Exploring how museums transmit cultural identity: Dr Sabine Wieber

Issued: Fri, 21 Jun 2013 10:50:00 BST

Sabine Wieber History of Art Lecturer Dr Sabine Wieber is used to being called a nomad. Born and raised in Germany, she studied as an undergraduate in Canada and the US, completed her PhD in Chicago, took up a postdoctoral post at Birbeck and was a lecturer at Roehampton before arriving in Glasgow in 2010. Few places had a bigger draw for Dr Wieber, and at last she has found herself putting down roots in Scotland.

‘The University of Glasgow is one of the few places where I can practice as a design historian within the parameters of a History of Art department,’ says Dr Wieber. ‘That Glasgow was the most highly rated History of Art department in the country in the last Research Assessment Exercise was another wonderful enticement.

‘I was also very attracted to the cultural geography of the city. Although my focus is Central Europe from 1890 to 1918, Glasgow was also very progressive at that time, and it’s the only Art Nouveau city in the UK to have so many buildings from that era still standing.’

Dr Wieber has published on notions of national identity in Germany and the Habsburg Empire, and on gender identity and the history of science. She welcomes the shift from studies of medical history to ‘medical humanity’: an area to which she contributes via her research into female body ideals. International networks and migration comprise another area of interest – one that’s led to Dr Wieber’s involvement in the European Museums and Libraries in the Age of Migration (MeLa) Project.

With funding of EUR 2.5 million from the European Commission, the MeLa Project brings together nine European partners to investigate and compare the role of major public museums and libraries in addressing contemporary challenges such as globalization, European integration and new media.

The University became involved when Dr Wieber’s colleague, Ms Perla Innocenti, was invited to be the project’s Principal Investigator. Dr Wieber’s own contribution is to consider the physical and ideological structure of museums in accommodating and also representing the changing make-up of society.

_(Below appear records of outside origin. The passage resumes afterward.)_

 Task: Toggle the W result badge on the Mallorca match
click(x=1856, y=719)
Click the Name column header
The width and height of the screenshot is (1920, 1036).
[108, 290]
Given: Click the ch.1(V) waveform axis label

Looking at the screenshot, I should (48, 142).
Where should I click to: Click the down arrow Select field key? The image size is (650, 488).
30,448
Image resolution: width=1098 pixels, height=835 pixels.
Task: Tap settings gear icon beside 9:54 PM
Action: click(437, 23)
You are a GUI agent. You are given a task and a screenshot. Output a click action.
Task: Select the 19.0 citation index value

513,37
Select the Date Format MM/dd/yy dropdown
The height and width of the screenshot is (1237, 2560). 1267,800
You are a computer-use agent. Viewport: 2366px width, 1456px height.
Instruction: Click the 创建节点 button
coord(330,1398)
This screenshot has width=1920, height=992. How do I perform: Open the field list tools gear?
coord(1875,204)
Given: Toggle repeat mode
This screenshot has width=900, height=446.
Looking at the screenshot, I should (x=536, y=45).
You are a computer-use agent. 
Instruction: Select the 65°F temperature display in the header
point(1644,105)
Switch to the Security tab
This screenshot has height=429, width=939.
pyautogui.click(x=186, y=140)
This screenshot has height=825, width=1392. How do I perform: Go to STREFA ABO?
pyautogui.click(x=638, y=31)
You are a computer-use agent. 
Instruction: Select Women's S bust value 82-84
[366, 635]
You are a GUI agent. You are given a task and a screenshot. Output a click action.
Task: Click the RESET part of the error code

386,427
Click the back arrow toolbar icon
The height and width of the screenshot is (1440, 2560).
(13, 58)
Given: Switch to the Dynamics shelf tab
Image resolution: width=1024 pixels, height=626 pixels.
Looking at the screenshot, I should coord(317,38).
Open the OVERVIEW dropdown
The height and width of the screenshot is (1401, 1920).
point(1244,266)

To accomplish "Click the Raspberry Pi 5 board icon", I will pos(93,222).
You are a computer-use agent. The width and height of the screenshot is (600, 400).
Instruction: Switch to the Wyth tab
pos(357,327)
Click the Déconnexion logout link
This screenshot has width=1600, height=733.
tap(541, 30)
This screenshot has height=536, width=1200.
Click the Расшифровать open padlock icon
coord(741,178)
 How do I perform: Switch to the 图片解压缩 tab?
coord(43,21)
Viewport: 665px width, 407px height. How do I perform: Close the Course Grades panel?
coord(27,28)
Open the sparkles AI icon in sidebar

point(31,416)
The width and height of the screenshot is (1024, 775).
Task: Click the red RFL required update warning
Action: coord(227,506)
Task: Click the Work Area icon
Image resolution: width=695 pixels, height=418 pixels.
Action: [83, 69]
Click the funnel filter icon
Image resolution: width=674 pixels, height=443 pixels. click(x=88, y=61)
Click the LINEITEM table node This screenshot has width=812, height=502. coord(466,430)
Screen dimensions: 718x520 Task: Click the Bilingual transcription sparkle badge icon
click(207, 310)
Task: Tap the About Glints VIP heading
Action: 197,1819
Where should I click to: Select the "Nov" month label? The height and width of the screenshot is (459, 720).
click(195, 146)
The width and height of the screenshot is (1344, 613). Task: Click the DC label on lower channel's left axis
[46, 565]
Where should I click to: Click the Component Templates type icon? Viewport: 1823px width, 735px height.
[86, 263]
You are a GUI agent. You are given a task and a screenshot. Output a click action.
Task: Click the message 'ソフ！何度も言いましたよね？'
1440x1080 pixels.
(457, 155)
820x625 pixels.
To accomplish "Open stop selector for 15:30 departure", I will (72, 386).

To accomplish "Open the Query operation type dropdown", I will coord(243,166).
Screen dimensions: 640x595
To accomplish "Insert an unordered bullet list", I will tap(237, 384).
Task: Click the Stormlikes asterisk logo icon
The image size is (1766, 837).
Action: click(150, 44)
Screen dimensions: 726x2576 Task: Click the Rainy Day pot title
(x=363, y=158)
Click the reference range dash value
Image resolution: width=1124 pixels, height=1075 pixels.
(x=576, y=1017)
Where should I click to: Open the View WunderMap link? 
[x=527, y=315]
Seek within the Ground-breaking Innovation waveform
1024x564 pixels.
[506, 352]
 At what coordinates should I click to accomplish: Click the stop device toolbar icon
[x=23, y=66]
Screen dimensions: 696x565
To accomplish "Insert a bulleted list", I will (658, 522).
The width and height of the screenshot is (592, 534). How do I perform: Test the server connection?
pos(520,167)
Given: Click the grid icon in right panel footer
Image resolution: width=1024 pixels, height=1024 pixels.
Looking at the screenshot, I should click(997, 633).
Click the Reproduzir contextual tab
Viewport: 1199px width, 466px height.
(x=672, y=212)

For Dr Wieber, one of Glasgow’s greatest strengths is its museums – in part because of the work placements they can potentially offer students. ‘Postgraduate study is both about the intellectual journey that you’ll be undertaking and the kind of pastoral environment you’ll immerse yourself in. As a student you should think very carefully not only about working with a particular person in the department but also about the kind of resources available to you,’ she advises.

‘The library, archives and special collections here are incredible. We are forever competing with London, but as a much smaller city, Glasgow has more tightly knit cultural communities. Opportunities to build relationships in the art world are much more readily available to our students.’